I'm not trying to lecture you but just explaining why all the trouble and expense is justified for a magnetic starter system. That is also why all decent industrial compressor manufacture includes one on 5HP and up, they don't do it for looks. Cheapness/ignorance is probably why the shortcut/dangerous bypass was originally implemented. In your Amazon link, what is not listed is the HP motor load that this switch supports, 3HP I estimate. It would work for a short time until the contacts burned up. If you pay attention to the previously linked video He describes "the original problem" in great detail.
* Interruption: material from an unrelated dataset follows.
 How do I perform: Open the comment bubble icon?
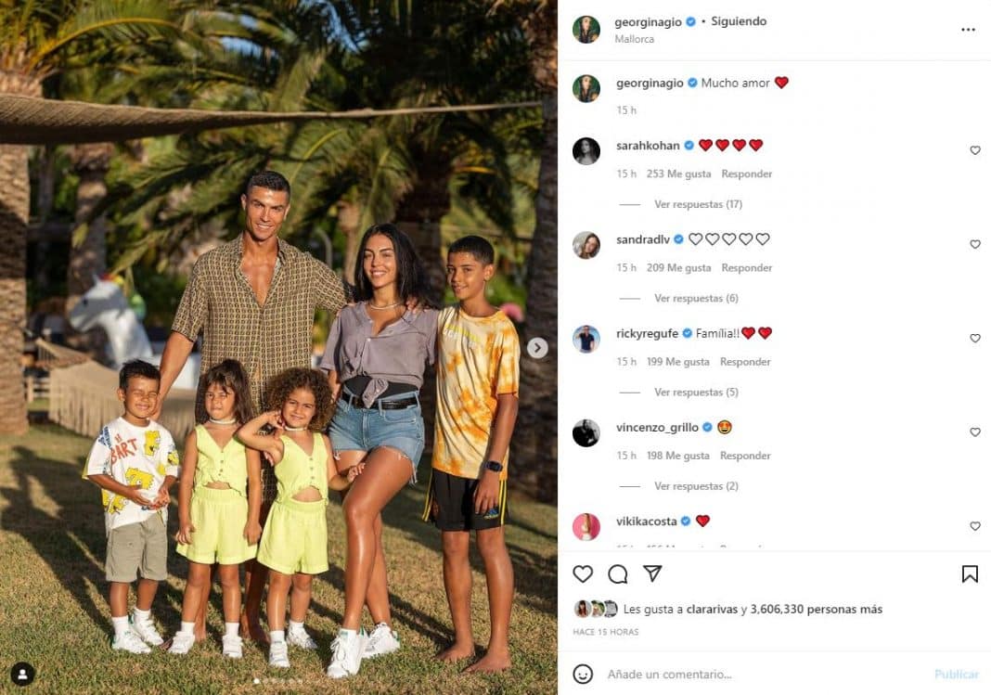(x=617, y=573)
You can see why the guy was installing a magnetic starter. His compressor worked too for a few months but with the 5HP motor load it burned out the contacts on the pressure switch. If you can find out what HP motor is supported by this switch and it states/documents it is rated for a 5HP motor, this switch would work. On a 5HP AC motor the initial startup amps are 60 to 100 amps (locked rotor) for several milliseconds. That is why these type of switches are rated by a HP motor which uses a lot less than the running amp limit shown for the switch. Makes sense? for example a 50 amp switch might be rated @ 7.5 HP motor load, for it to handle the locked rotor load of the 7.5 hp motor for a few milliseconds
Besides, anything manufactured in Asia (and what isn't these days) usually overrates their devices

Stephen



solidnickel said:


> Not sure what happened when I posted that link earlier, Let me try this again...
> 
> https://www.amazon.com/PRESSURE-SWI...y&sprefix=Pressure+switch+air+,aps,164&sr=8-3
> 
> ^^^^ this one was the one I was referring to...


----------



## solidnickel

Hey Stephen,

Still have not received a email from you - was hoping we could share contact info and you could help me over the phone, I would be more then happy to pay you for verbally helping me out..
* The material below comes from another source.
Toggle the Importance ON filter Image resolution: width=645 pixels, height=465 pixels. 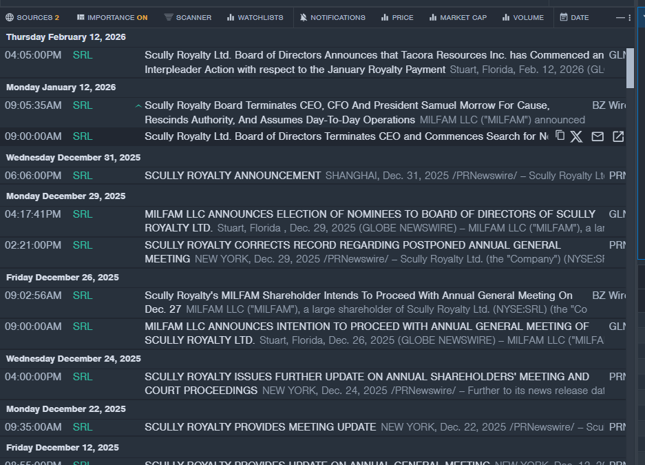pos(112,17)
I have the parts here, the reason I ordered the other pressure switch is because it had a gauge and the shipping was amazon prime (faster shipping), the guy in the video said the reason his pressure switch burnt out was because he didn't have a magnetic starter hooked up to it but also mentioned that pretty much any pressure switch would work long as you had it running through the magnetic Starter. With that being said; if you prefer to try and help me here on this forum let me know, I was @ the shop today and still was confused with some of the wiring to the magnetic starter because it did not come with a manual like the guy in the video. 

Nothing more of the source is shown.